Rio de Janeiro, 18 de Agosto de 2026

Eleição do Conselho Tutelar de Salvador até adiada para dezembro

Domingo, 05 de Outubro de 2003 às 22:46, por: CdB

Somente em dezembro será realizada a eleição dos conselheiros tutelares de Salvador. Um atraso no encaminhamento do valor do subsídio dos futuros conselheiros para apreciação da Câmara de Vereadores, por parte da prefeitura, adiou a votação, que estava sendo esperada para o próximo fim de semana.
 
Dentro dos trâmites legais, após aprovada pelos parlamentares, deve-se respeitar um prazo de 60 dias, contando com convocação para eleições e outras medidas, para que a votação aconteça. Enquanto isso, a cidade e, principalmente, crianças e adolescentes, continuam sem os conselhos, fechados desde o dia 10 de janeiro.

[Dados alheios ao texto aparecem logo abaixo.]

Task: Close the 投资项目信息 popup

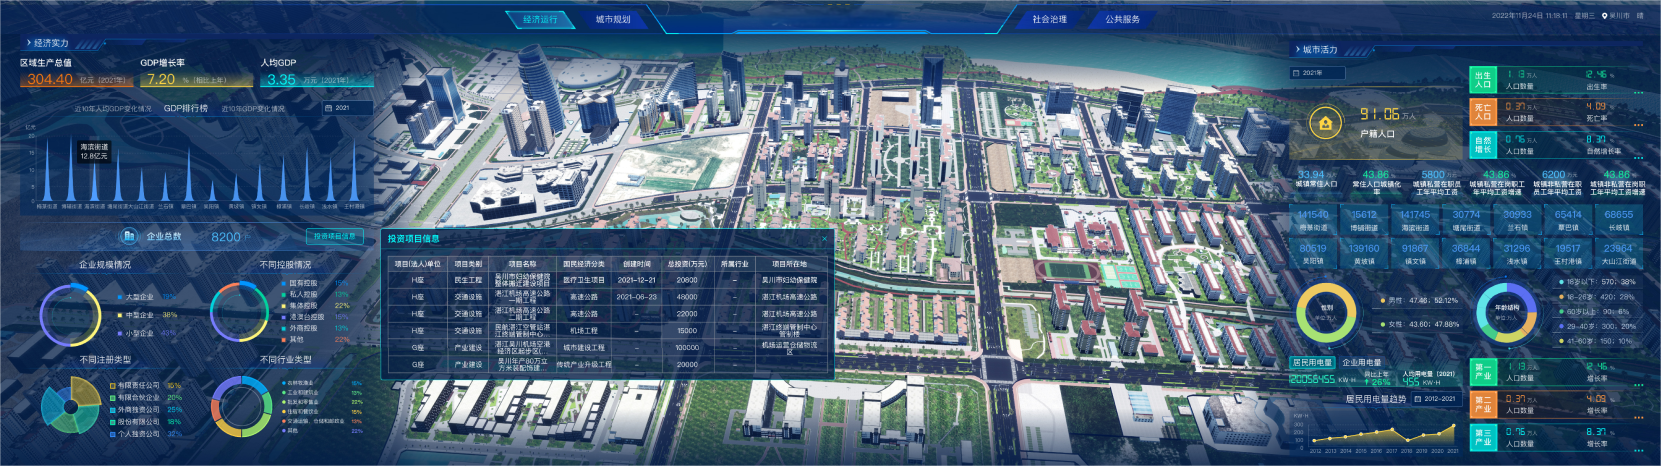Action: (x=824, y=239)
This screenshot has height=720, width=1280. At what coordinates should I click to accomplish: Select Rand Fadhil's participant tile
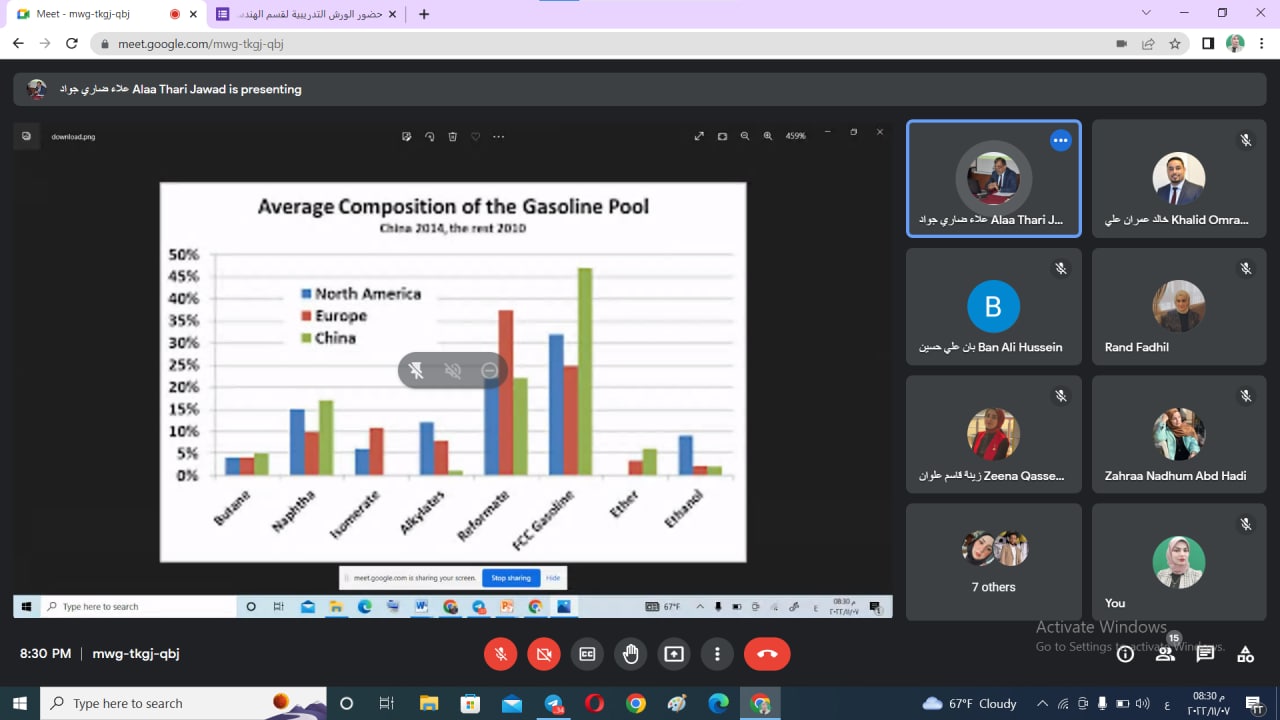[x=1178, y=307]
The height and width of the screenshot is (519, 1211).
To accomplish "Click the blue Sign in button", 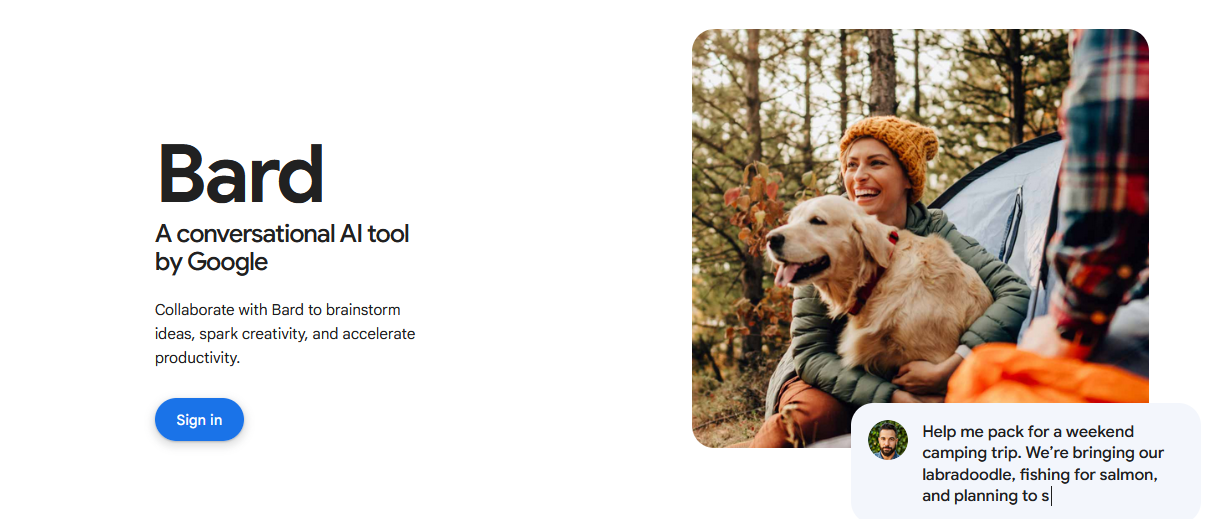I will 199,420.
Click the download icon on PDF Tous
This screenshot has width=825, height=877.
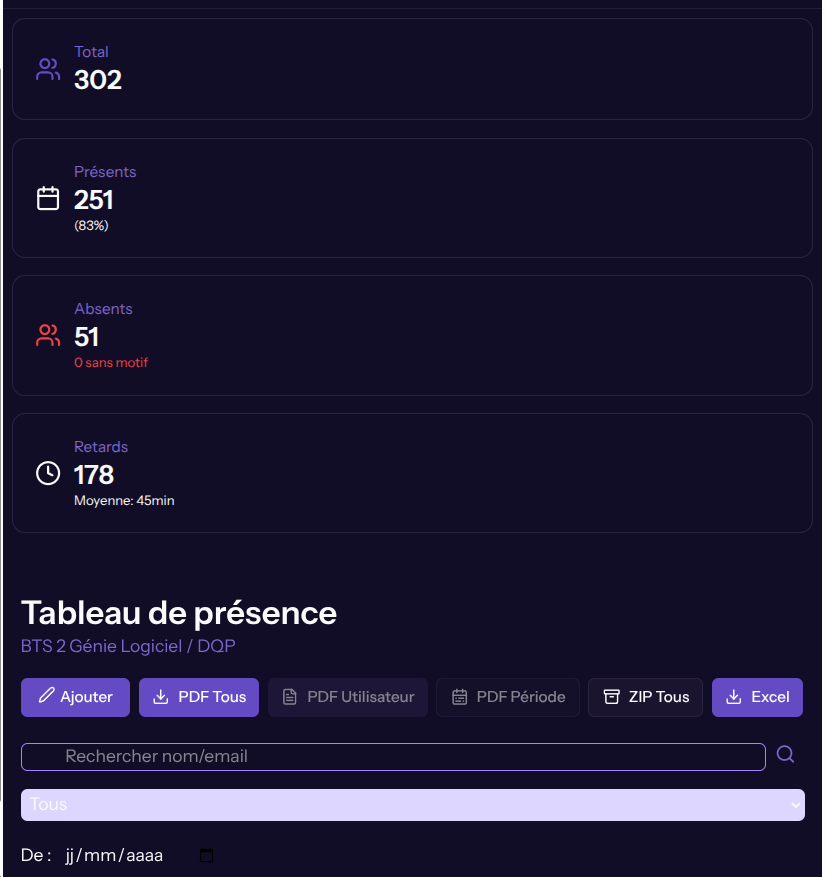click(160, 697)
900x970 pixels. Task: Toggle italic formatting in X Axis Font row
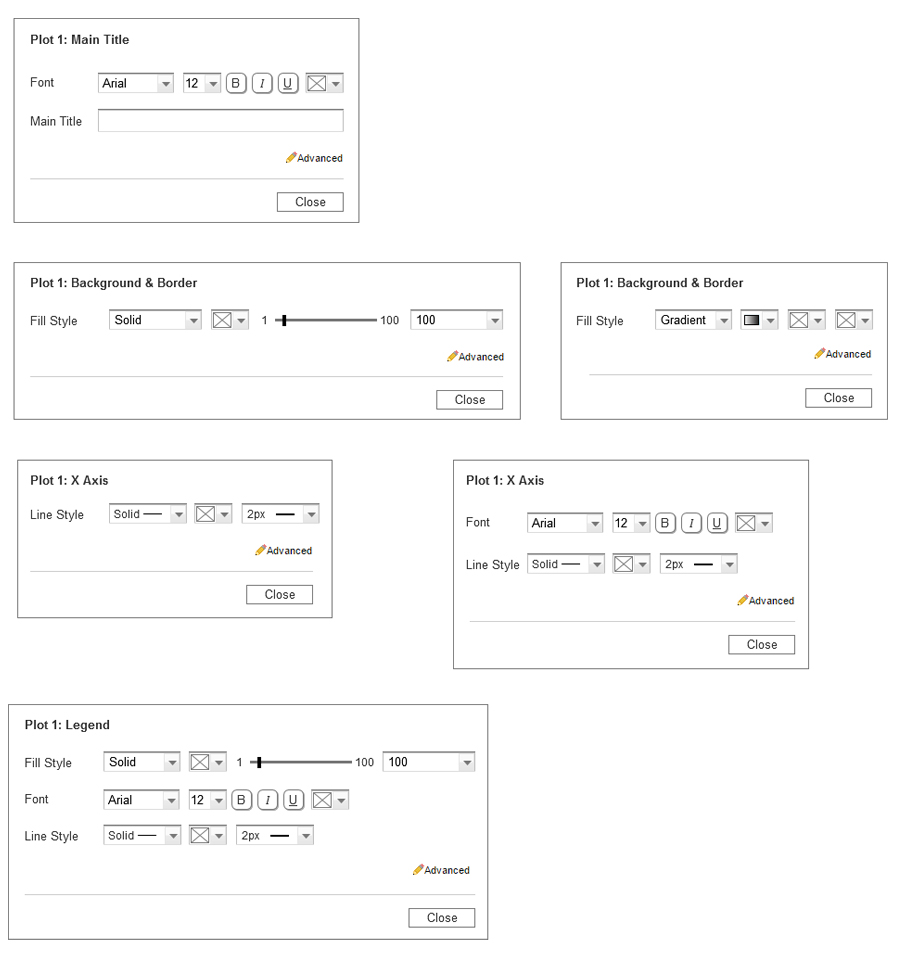691,522
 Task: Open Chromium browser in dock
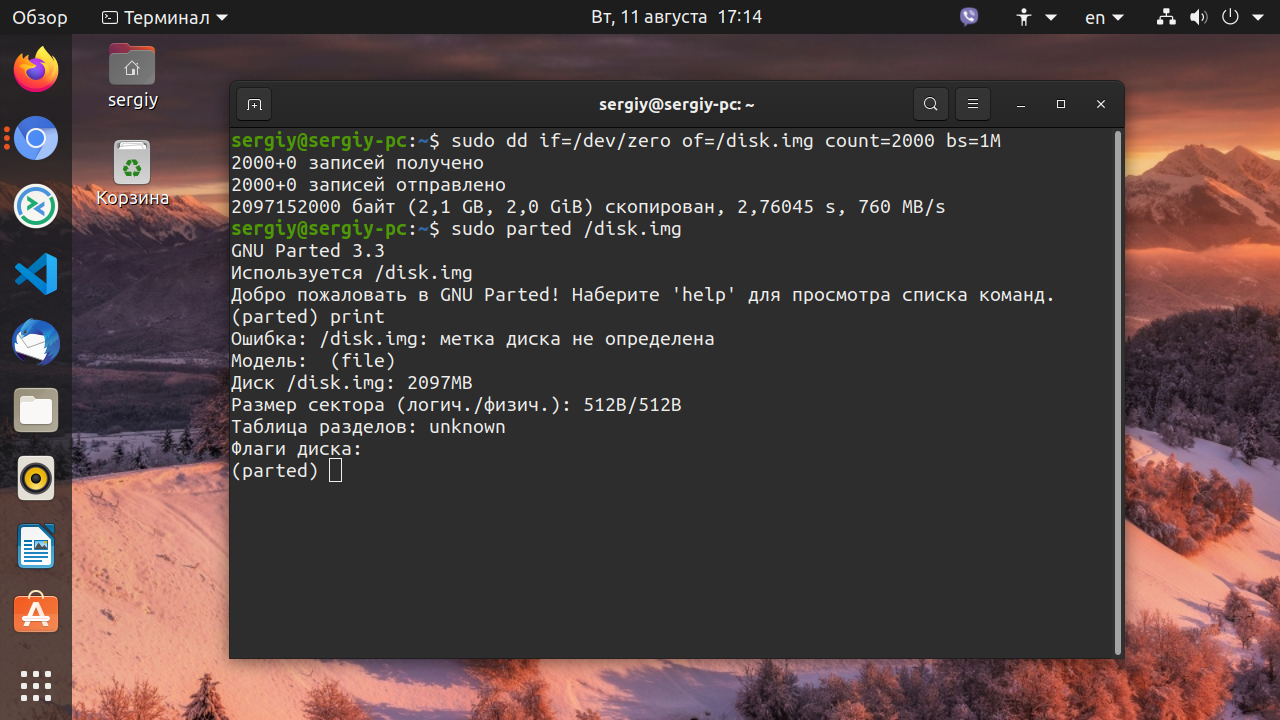point(36,138)
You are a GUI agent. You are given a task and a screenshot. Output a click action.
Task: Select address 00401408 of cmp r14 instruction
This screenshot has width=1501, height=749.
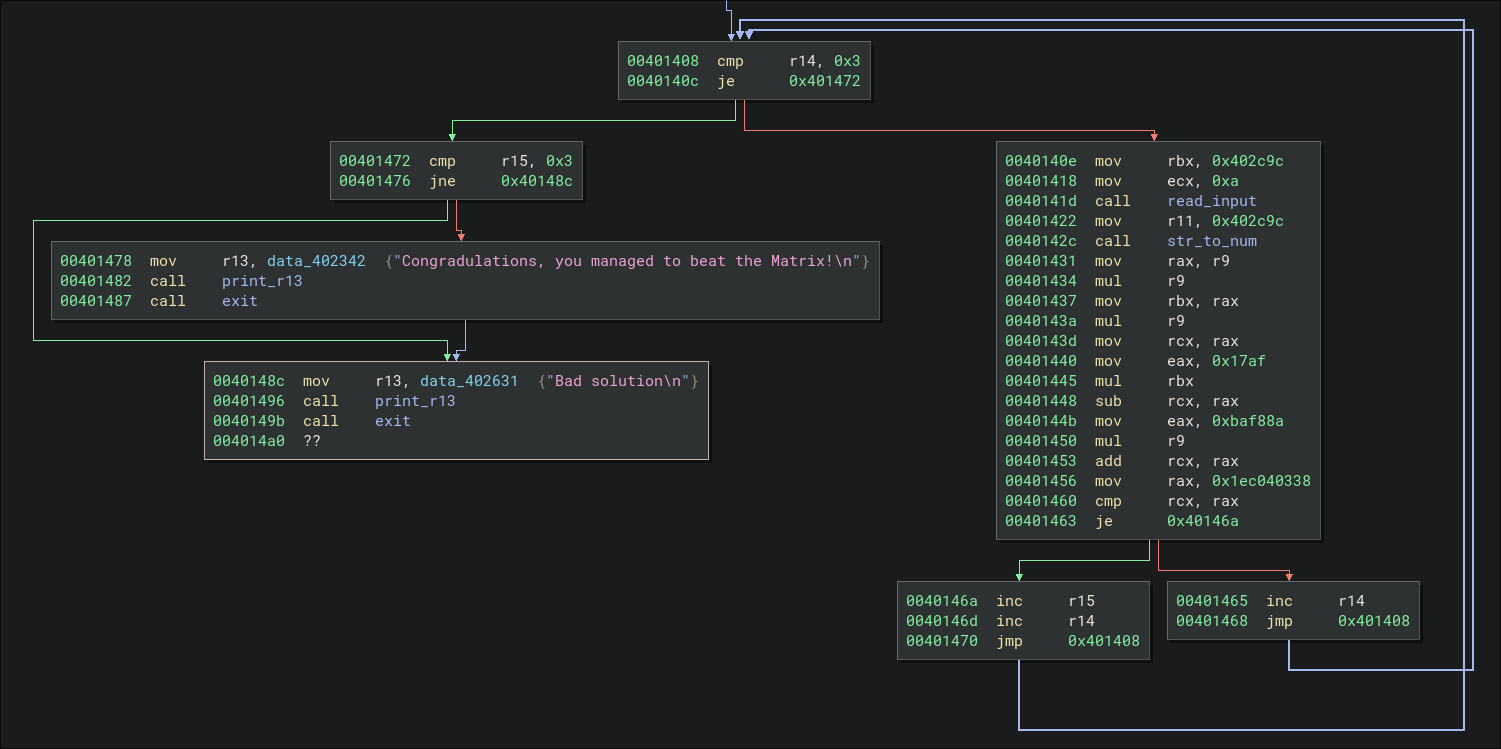pos(662,61)
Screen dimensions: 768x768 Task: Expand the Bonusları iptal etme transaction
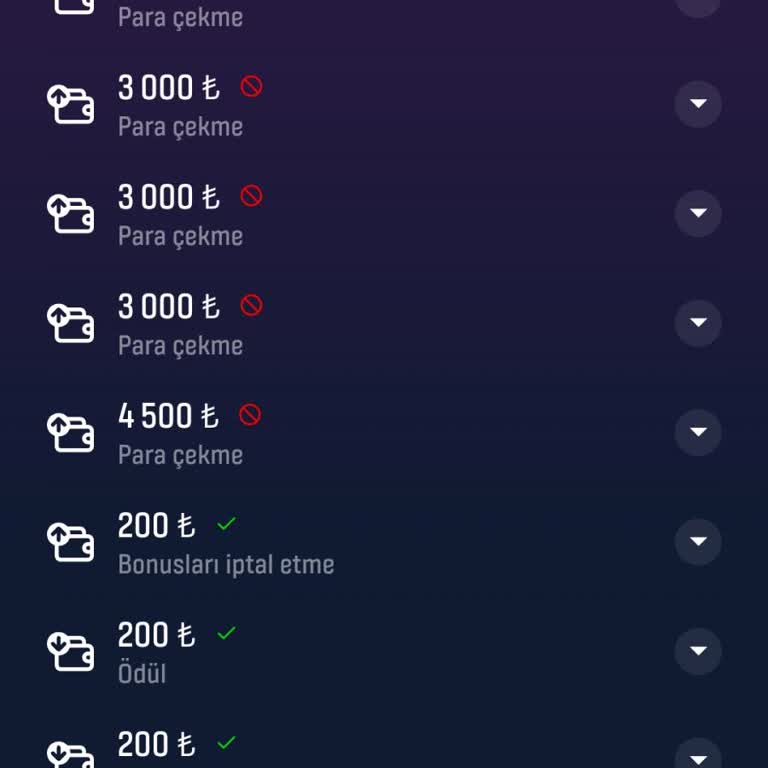click(x=698, y=541)
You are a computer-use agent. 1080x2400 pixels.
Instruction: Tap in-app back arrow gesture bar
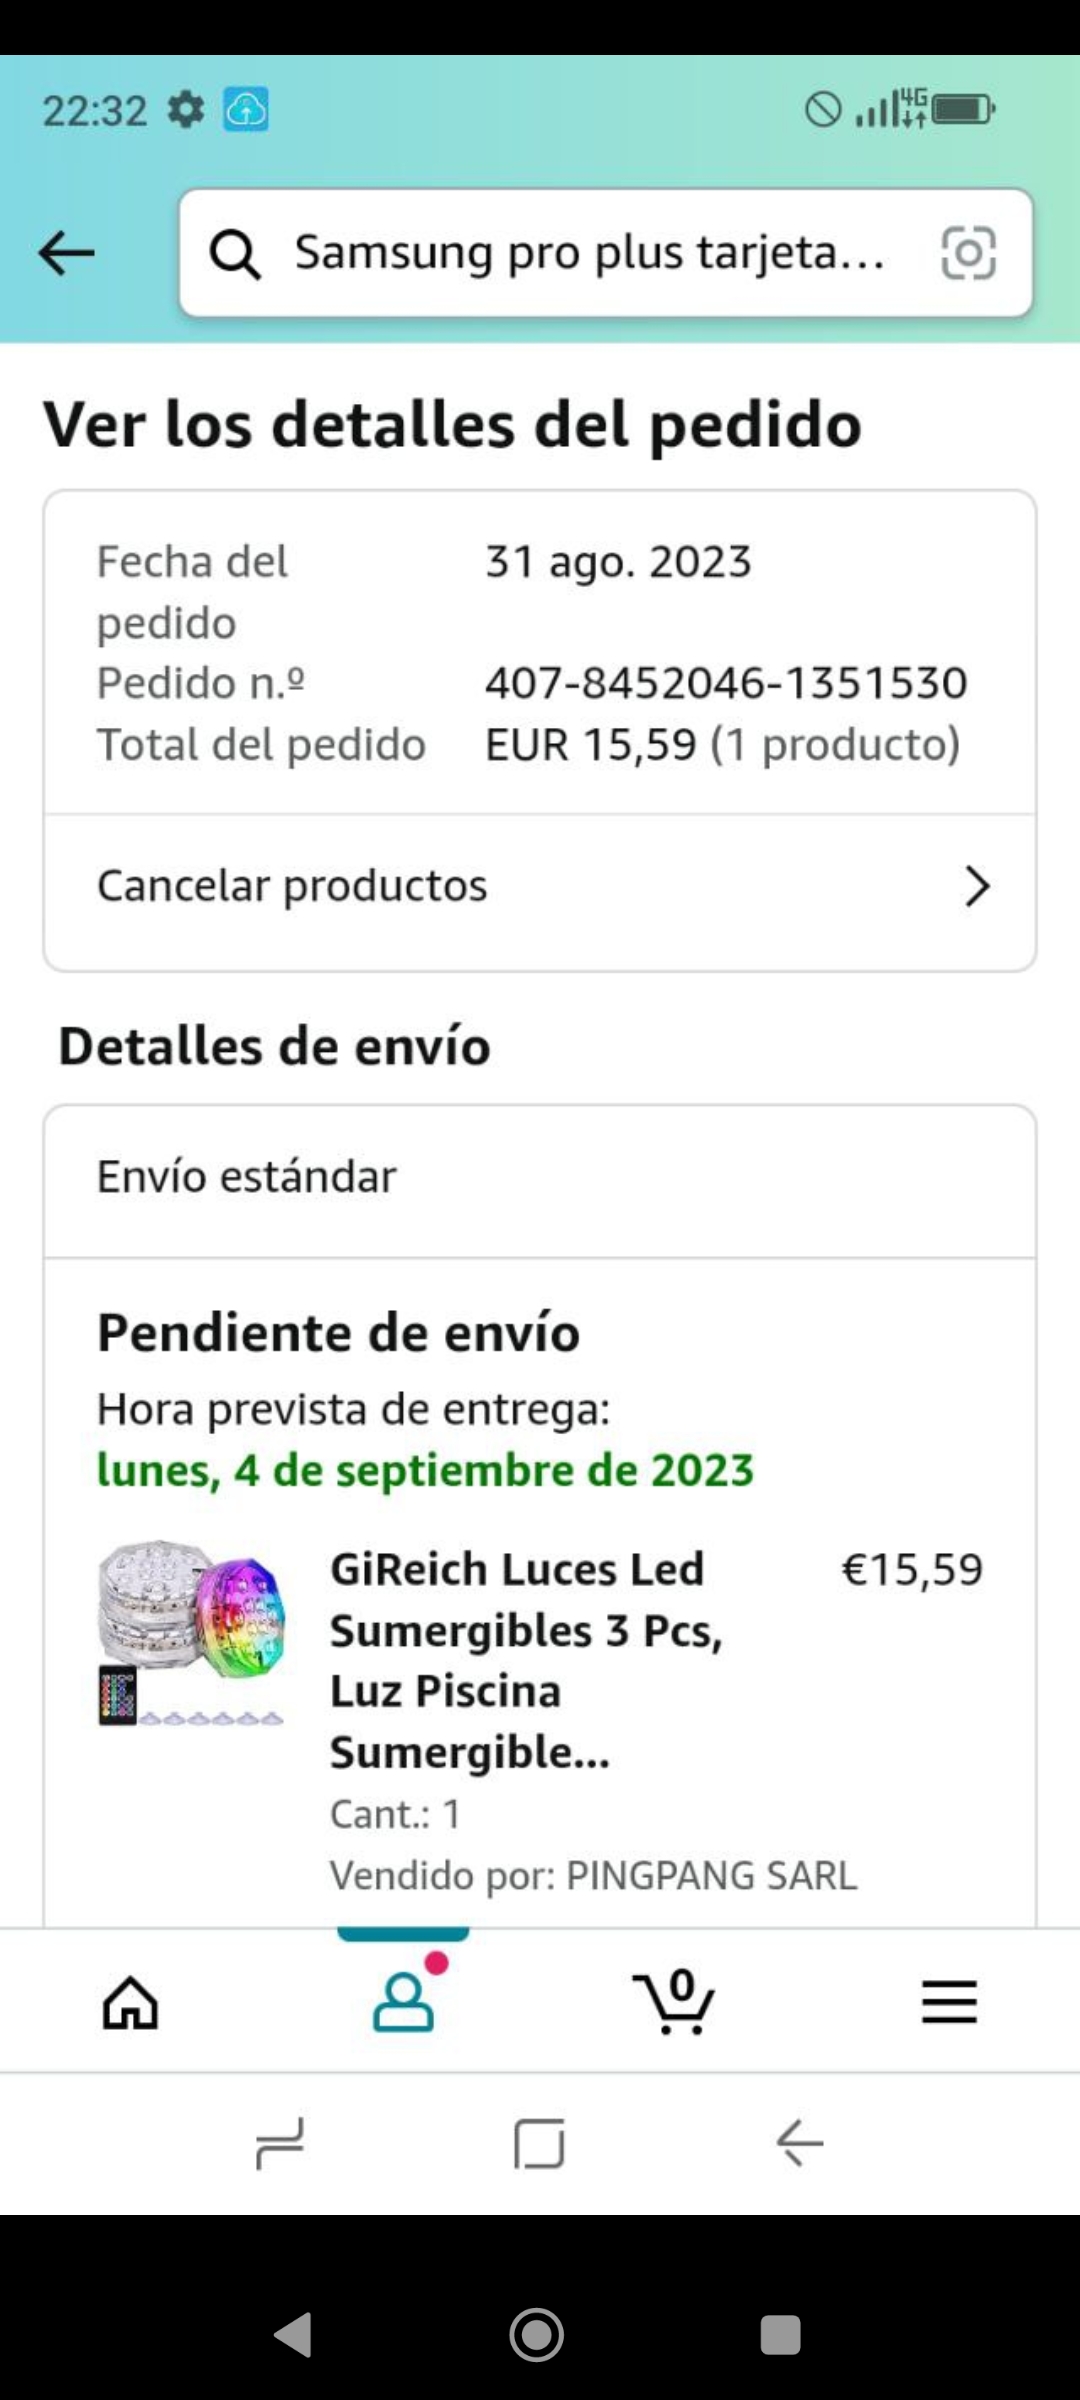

De acordo com o presidente do Conselho Municipal dos Direitos da Criança e do Adolescente (CDMA), Normando Batista, o prefeito Antonio Imbassahy deverá encaminhar a medida para a Câmara até o início desta semana. Depois, cabe aos vereadores aprovarem o subsídio, ainda sem a definição oficial de valor, para assim viabilizar o lançamento do edital das eleições.
 
- O processo é burocrático, mas está dentro das normas exigidas pelo Ministério Público (MP). O valor do subsídio para os conselheiros sugerido por nós foi de R$800, para justificar a dedicação exclusiva em tempo integral, como é feito em outros estados brasileiros - adiantou.

Os candidatos aos 40 cargos de conselheiros (cinco em cada) passaram pelos últimos testes e até os equipamentos já foram adquiridos e instalados nas novas sedes, que ficarão nos bairros onde irão atuar, facilitando o acesso da população aos órgãos, diferente do que acontecia antes, quando todos funcionavam na mesma sede nas Sete Portas.
 
- Só falta os conselheiros para tudo funcionar normalmente - completou.

Além de Salvador, a Bahia ainda possui outros 335 municípios que não contam com conselhos tutelares, o que, segundo Batista, é uma outra luta que o MP deve abraçar em breve.

O problema começou em julho do último ano, quando os mandatos dos conselheiros, que são de três anos, expirou. Ficou decidido por uma comissão formada por juízes, conselheiros e promotores, que haveria uma reformulação na regulamentação dos conselhos, considerada defasada e antiga e que não tinha eleições diretas para os cargos.
 
A mudança deveria ser aprovada pela Câmara Municipal, e enquanto tramitava na prefeitura e no Ministério Público, foi pedida a prorrogação dos mandatos por mais 180 dias, que expiraram em janeiro.
 
Como o projeto só chegou à câmara em 27 de dezembro e não deu tempo de ser votado antes do recesso (que acaba em março), nada ficou resolvido e os conselheiros tiveram de deixar os cargos fechando os órgãos. Os envolvidos então entraram com um pedido de uma nova prorrogação dos mandados, negado pelo juiz Salomão Rezedá.

Na decisão, o juiz se baseou no Artigo 10 da regulamentação dos conselhos, que não permite a abreviação, nem prorrogação dos mandatos. Desde lá, o processo de renovação dos conselhos se arrasta, deixando de atender cerca de 200 pessoas por mês em cada um dos oito conselhos da capital.
 
Com o fechamento, os conselheiros foram substituídos por agentes sociais, que não têm as mesmas prerrogativas e podem apenas orientar as famílias para que procurem os órgãos competentes.